Recently, thrombus formation and platelet adhesion have been visualized when flowing blood contacts various homogeneous relevant molecular ligands in vitro, (de Witt et al. 2014) but none of these ligands induce formation of thrombi with a morphology that mimic clots observed on the endothelial surface in laser-induced vascular injury models in vivo (Cooley 2011; Falati et al. 2002), whereas our assay is able to reconstitute this response (Fig. 2a–c, Movie 2). Also, while we only demonstrated retention of expression of four prominent adhesive ligands (VWF, TF, ICAM-1 and VCAM-1) on the surface of the fixed endothelium, additional adhesion molecules (e.g., other integrins) could also be present, which could be explored in future mechanistic studies that are beyond this initial report describing the novel functional capabilities of this microfluidic device-based haemostasis and thrombosis assay. Nevertheless, our results show that this simple assay permits qualitative and quantitative analysis of pro-thrombotic and pro-coagulant responses of the fixed endothelium, and that the results we observed closely mimic those exhibited by living endothelium. Because we analyze clot formation in cytokine-stimulated endothelium, the measurements obtained using this device also might be more indicative for thrombus formation on an inflamed endothelium as might be found, for example, in an atherosclerotic plaque (Neeves et al. 2014), than those obtained with conventional hemostasis assays.
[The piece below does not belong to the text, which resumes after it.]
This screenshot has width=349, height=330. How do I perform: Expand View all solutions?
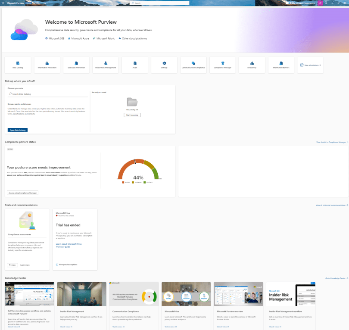click(x=310, y=65)
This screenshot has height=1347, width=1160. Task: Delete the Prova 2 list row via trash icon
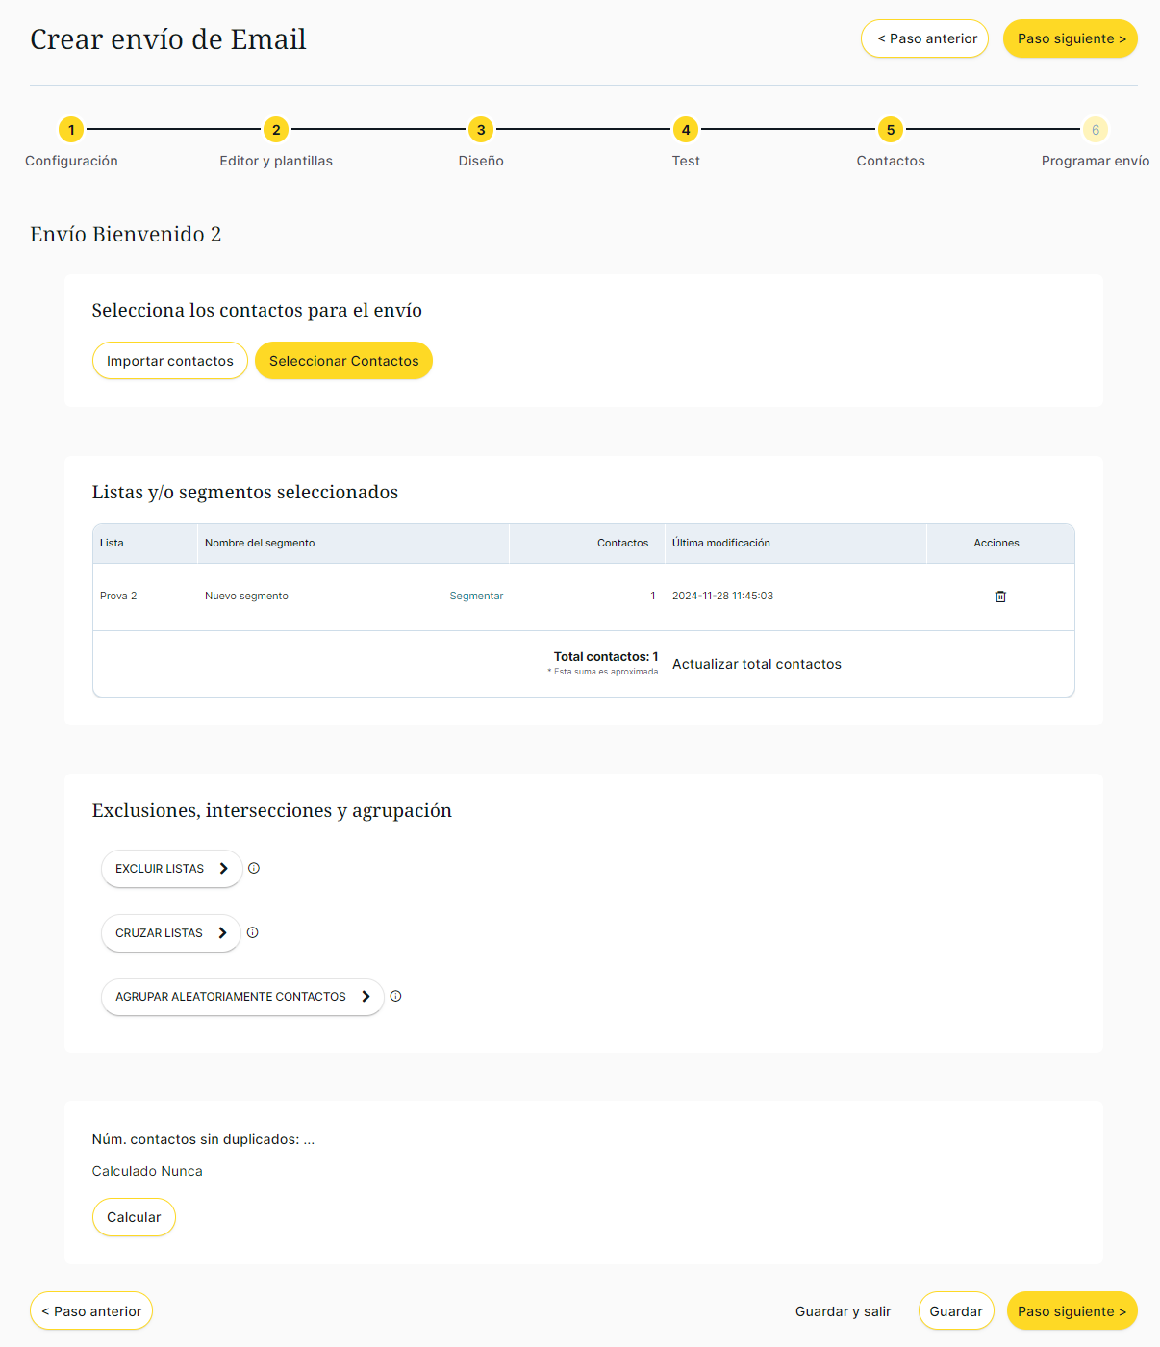click(1000, 597)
In this study, we cultured easily obtained HUVECs, but similar studies can be carried out using endothelium derived from primary cells or induced pluripotent (iPS) cells, which opens up the possibility of developing patient-specific diagnostics and advancing personalized medicine (Lian et al. 2010; Nelson and Terzic 2011). Importantly, given the small size, simplicity and robustness of this microdevice, it also could potentially be utilized for haemostasis and platelet function monitoring in point-of-care settings and for discovery of new platelet modulators or anti-inflammatory drugs.